Pettine announced on Monday that Gipson’s recovery timetable to return from the injury will last close to or at the end of the regular season. This timetable is making the team weigh whether or not to place the safety on the IR ending his season as he could potentially return for the playoffs. But for the foreseeable future, the Browns will be without one of their best defenders.

This injury is a huge blow to the Browns’ defense. Tashaun Gipson has played at a Pro Bowl level this season and really has emerged as one of the best safeties in the league. Gipson is the league leader in interceptions this season with six interceptions. He has been a true ballhawk for the Browns secondary. According to ProFootballFocus, Gipson has graded out so far this season as the best Browns defensive player (+10.3). He is also graded as the best Browns defensive player in pass coverage (+8.5).

Tashaun Gipson is oftentimes in charge of the deep safety duties, covering the backend of Browns defense, posing as the team’s center fielder. His assignment as the deep safety is to read the offense and be in the right position to help his fellow corners in coverage. His loss will put more pressure on the Browns cornerbacks to stay with their man, something that has proven to be an issue during times where the defensive front has lacked penetration. Alas, the team may need to adjust their defensive play calling because of Gipson’s absence.

The player who will need to step up the most with Gipson out is his fellow safety Donte Whitner. Whitner has played well this season, but he has not made the big plays like Gipson has. He could be called to help more in coverage because of this injury.

So far this season, Whitner has lined up as the strong safety and been more involved in the run defense rather than the coverage down field. The Cleveland native may be called on to be more of a ballhawk and make plays for the Browns defense in the pass defense. Though because of the struggling run defense, the team may choose to leave Whitner in his same role to help out the struggling run defense and count on the next man stepping up in Gipson’s absence.

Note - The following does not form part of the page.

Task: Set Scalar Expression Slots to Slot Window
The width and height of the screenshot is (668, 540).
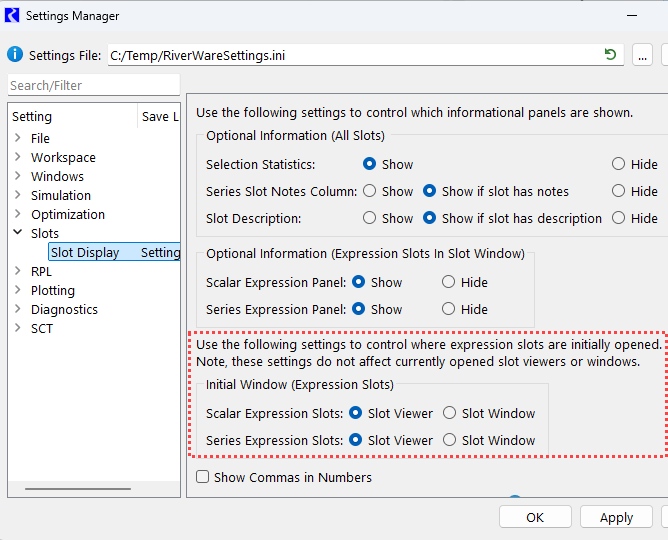Action: click(x=450, y=413)
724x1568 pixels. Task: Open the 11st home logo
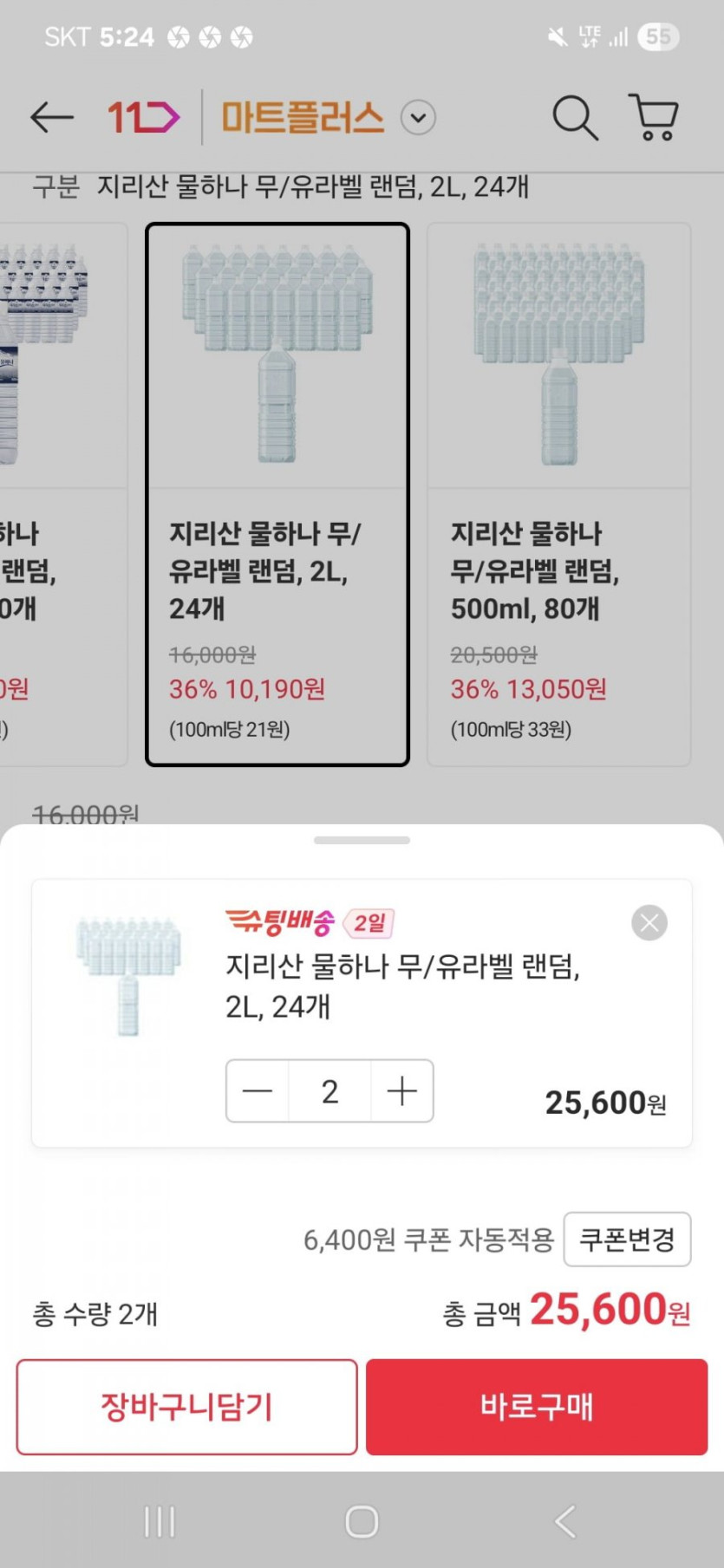143,117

In replace of Gipson, the Browns will most likely use a combination of safeties Jordan Poyer and Jim Leonhard. Leonhard may get more snaps because of his experience and familiarity of Pettine’s defensive system. He has played limited snaps for the Browns so far this season as the third safety. Poyer is a younger option for the Browns and someone who has shown promise in playing time during the preseason. But even with these two players, the Browns will not be able to match the level of play that Tashaun Gipson has played at this season.

Can they fill the void left by No. 39? They certainly have big cleats to fill.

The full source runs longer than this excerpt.